In recent years, with the progress of miniaturization, thinner and lighter designs, and higher facilities, of electronic equipment, various electronic components to be used in these electronic equipment have also been miniaturized and made thinner, thus calling for an active technical development of printed circuit board, onto which these electronic components are to be mounted, to allow high-density mounting of electronic components.
Especially in these days, with the rapid progress of mounting technology, there is an increasingly strong demand for the supply of low-cost multilayer interconnection circuit board on which semiconductor chips such as LSI can be mounted with a high density. In such multilayer interconnection circuit board, it is important that the multilayer interconnection circuit boards be provided with a high reliability of electrical connection between wiring patterns formed with a fine pitch on plural layers respectively and with a superior high frequency characteristics.
With the conventional multilayer interconnection circuit boards in which electrical connection between layers of wiring is made by conventional through-hole structure fabricated by drilling and plating processes, it has become extremely difficult to satisfy requirements of such higher performance and higher facility electronic equipment, and hence circuit board having a new structure or a manufacturing method that allows high-density wiring are being developed to meet these requirements.
A typical example of such development can be found in the multilayer circuit board having all-layer inner via holes as disclosed in Japanese Laid-open Patent Hei 6-268345, wherein inner via holes are filled with a conductor for improved reliability of connection instead of plated copper conductors formed on the inner wall of through holes as has been commonly practiced in connecting wiring layers in the conventional multilayer printed circuit boards, and inner via holes (IVH) are formed immediately underneath component lands or between arbitrary wiring layers thereby realizing miniaturization of the circuit board and high-density mounting.
As a substrate for such a multilayer printed circuit board with an all-layer IVH structure, a substrate for printed circuit board fabricated by impregnating epoxy resin as an insulating material in a fibrous base material such as an aramid non-woven fabric is in general use. These circuit formation substrates have been employed in various electronic equipment that require small size and light weight because of their advantages of a low expansion coefficient, a low dielectric constant, and light weight.
However, as represented by the latest small portable telephones and digital video cameras which have been made remarkably smaller and lighter in weight for domestic use, the available functions have become extremely diversified; and in electronic equipment requiring microminiaturization, it has become necessary to mount a number of LSI chips on a small-area of printed circuit board with a high density. As a result, the chip-on-board technology with which LSI bare chips can be connected to bumps on a circuit board has become indispensable. In implementing this technology while maintaining a high level of reliability, there are extremely severe requirements on the substrate for printed circuit board such as mechanical characteristics including shock resistance and electrical characteristics such as dielectric constant and dielectric loss tangent in a high frequency band. The following problems which have been acceptable in domestic electronic equipment in general are drawing attention as serious problems.

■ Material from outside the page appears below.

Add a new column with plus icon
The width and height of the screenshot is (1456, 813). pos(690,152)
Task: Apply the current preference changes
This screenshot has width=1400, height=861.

1) Coming off of LSI bare chips due to poor reliability of connection between the LSI bare chips and the circuit board and to poor adhesion between the copper foil for wiring and the substrate, when subjected to a shock such as through dropping of an electronic equipment.
2) Decrease in dimensional stability due to heat experienced during die bonding of LSI bare chips.
3) Decline in dielectric and other characteristics due to humidity absorption of circuit board.
4) Substrate is flammable because of the core material used such as aramid fiber inside the circuit board; when one tries to provide flame retarding property, electrical characteristics and resistance against adverse environment will be lowered.
The above problems may be attributed to the combination of a number of conditions in configuring a substrate for printed circuit board, for example, composing a substrate with an insulating material comprising polymeric materials such as an epoxy resin main component of bisphenol group in combination with a curing agent based on an acid anhydride, or amine or phenol, or to the means of flame retardation based on conventional technology.